Conway: the next billion-dollar market online
Angel investor tells TechCrunch 50 audience product placement will be huge
Well-known angel investor Ron Conway has seen the new Internet pot of gold, and it will be driven by bottles of Vitamin Water and other products placed inside Web video content.
"There's a new multi-billion dollar market developing before our eyes, and it's product placement," Conway told the audience at the TechCrunch 50 conference.
One of the most prolific and successful angels in Silicon Valley, Conway was an early investor in Google, AskJeeves and PayPal.
While product placement deals have been ramping up during the last year or so, Conway's comment suggests it could be a major component of ad revenue in the early days of Web video.
The emergence of product placement to pay the bills for online content hearkens back to the early days of television, when advertisers were still figuring out the new medium.
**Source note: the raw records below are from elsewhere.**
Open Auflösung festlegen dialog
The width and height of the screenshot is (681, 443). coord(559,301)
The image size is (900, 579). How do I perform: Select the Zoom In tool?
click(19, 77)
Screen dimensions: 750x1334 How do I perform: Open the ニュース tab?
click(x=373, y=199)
Back then, entire shows were sometimes sponsored by one big retail advertiser. We're now seeing a repeat of that.
Some of the first sites to attract big brand advertisers include MommyCast, which landed Procter & Gamble as the sponsor for its new video show. The team behind another parenting-related site, DadLabs, told us they were working parenting-related products into their shows.
Now, in the early days of Web video, when some ad buyers are leery of the quality of content, product placement is re-emerging.
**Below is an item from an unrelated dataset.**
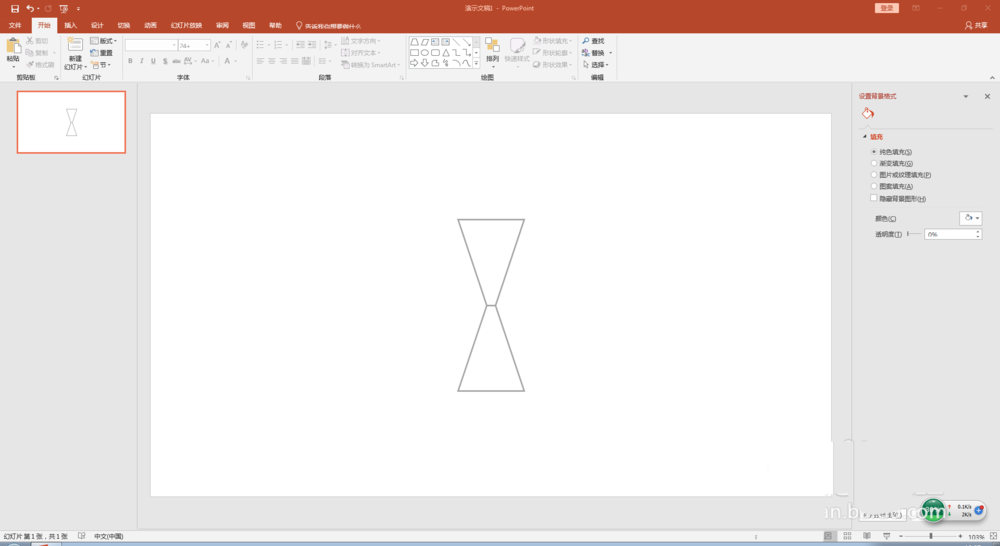Click the Arrange (排列) icon

(x=492, y=46)
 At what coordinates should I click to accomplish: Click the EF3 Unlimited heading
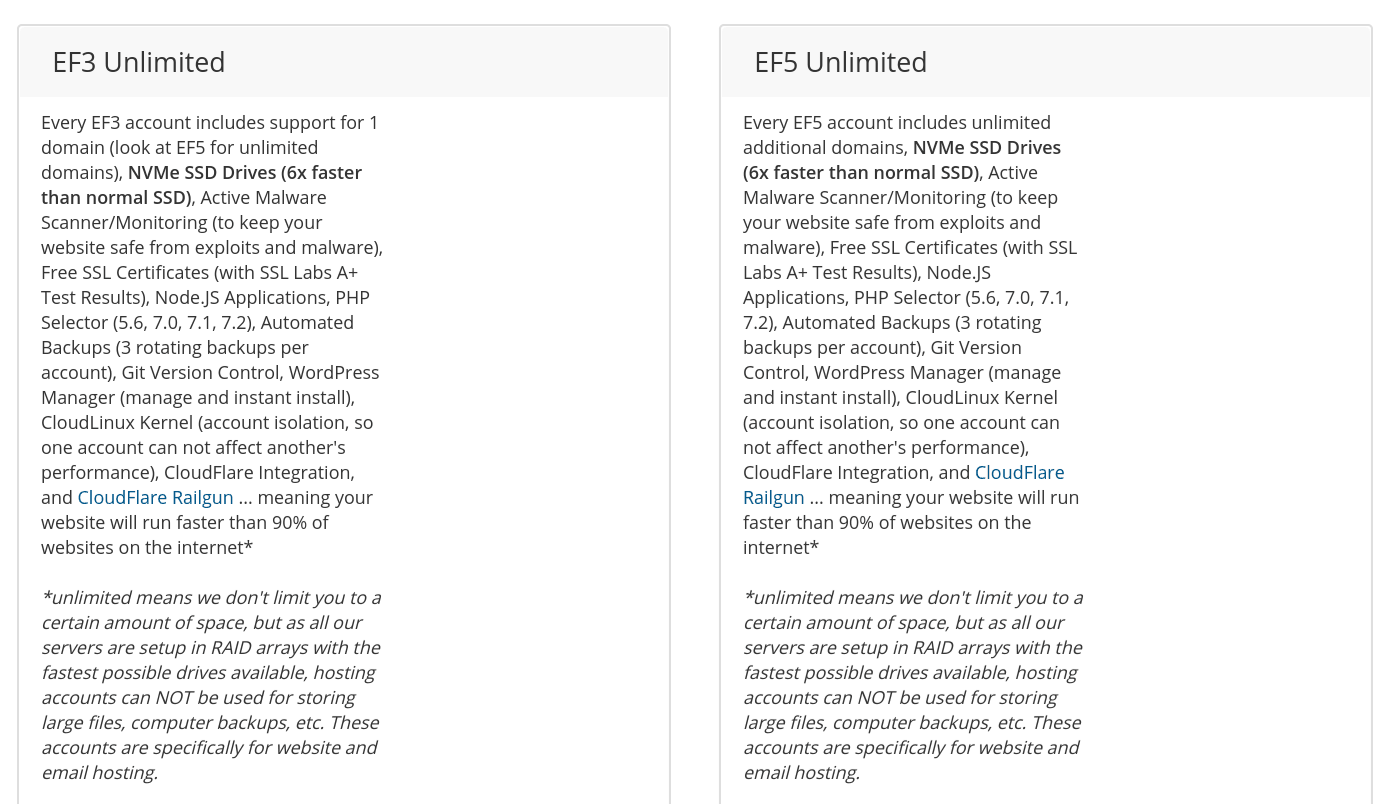pyautogui.click(x=139, y=62)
He evangelized about the trend after watching actor and producer Ashton Kutcher pitch his new Web series as part of a pitch session featuring startups focused on youth and entertainment.
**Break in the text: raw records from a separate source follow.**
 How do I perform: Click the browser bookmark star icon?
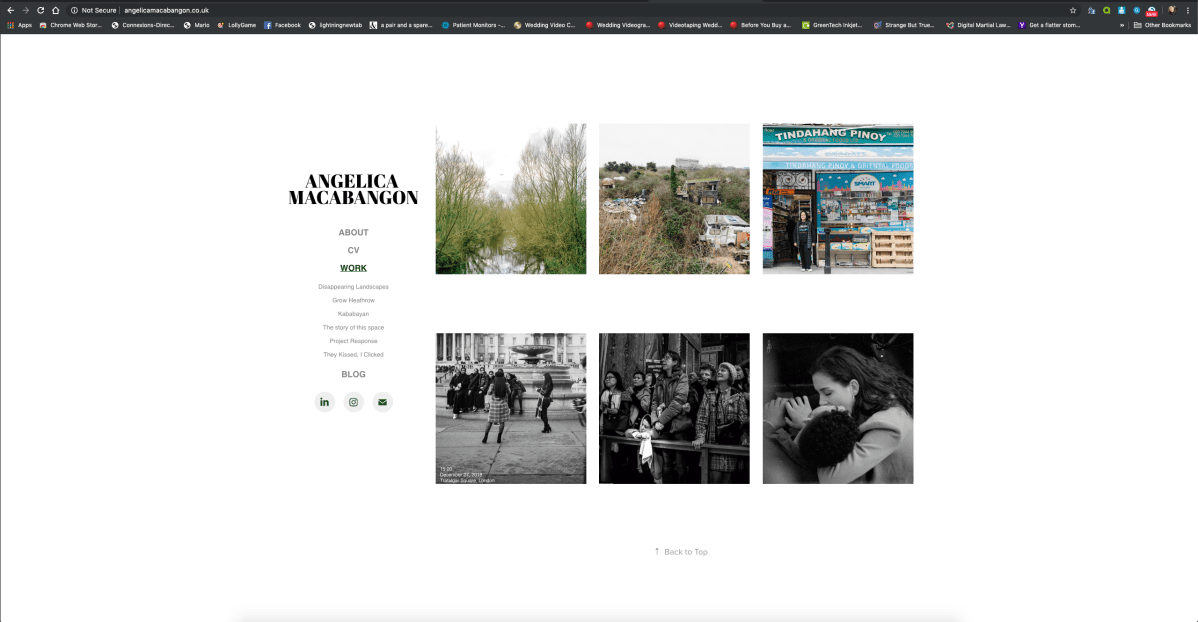click(1073, 10)
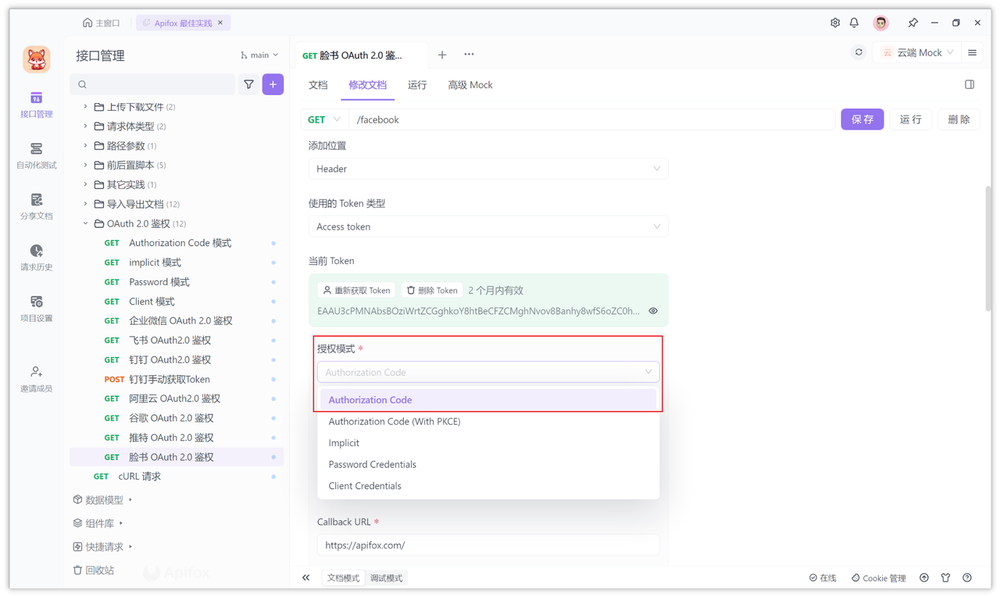Click the 保存 button

863,119

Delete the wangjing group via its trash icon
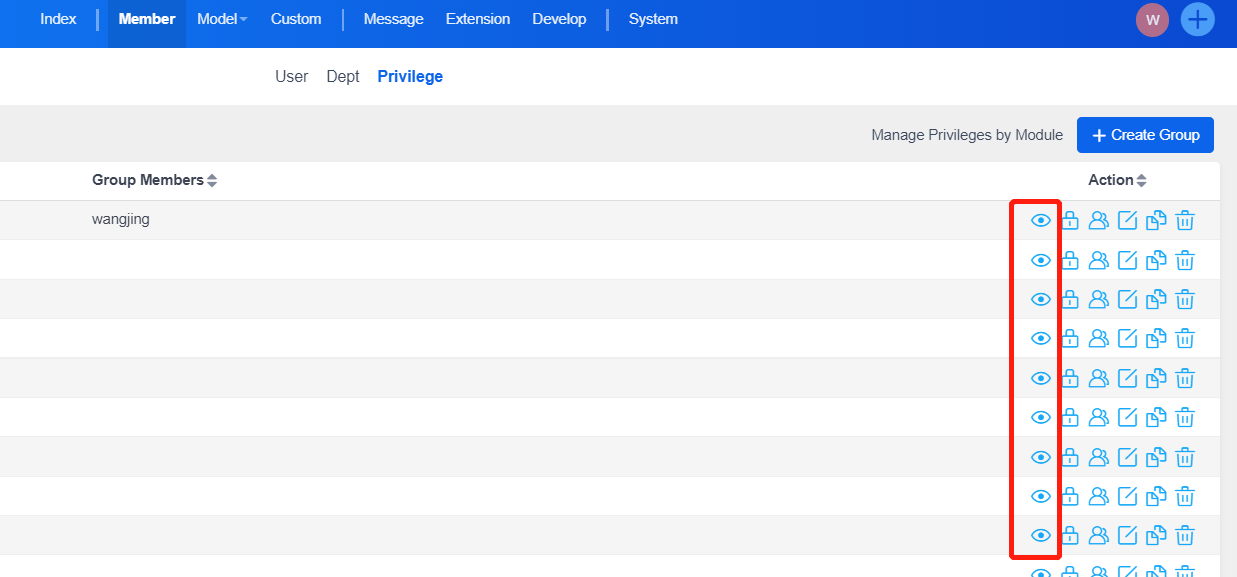(1185, 221)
The four companies were Kutcher's Katalyst Films; Shryk, which is building Web-based financial sites aimed at teens and kids; Hangout Industries, aimed at 16-24-year-olds who want to create personal, 3D virtual worlds; and a social network for tweens called Tweegee.
After the pitches, as TechCrunch expert panel members Marissa Mayer of Google and Youtube's Chad Hurley sat nearby writing down their thoughts on the four presenting companies, Conway told me that brand advertisers will want to get in front of high-quality content.
"Product placement will be a big revenue driver," and will join search and display advertising as the next billion-dollar ad market on the Web.
Kutcher, whose past successes as a producer include the shows "Punk'd" and "Beauty and the Geek" is betting on product placement with BlahGirls, which debuted on the Web today and will feature several new episodes per week.
He told the audience that Katalyst will produce content that has "seamless brand integration." Vitamin Water has signed as the first big sponsor for BlahGirls, an irreverent animated series starring three snarky, in-the-know and sometmes-raunchy tween characters.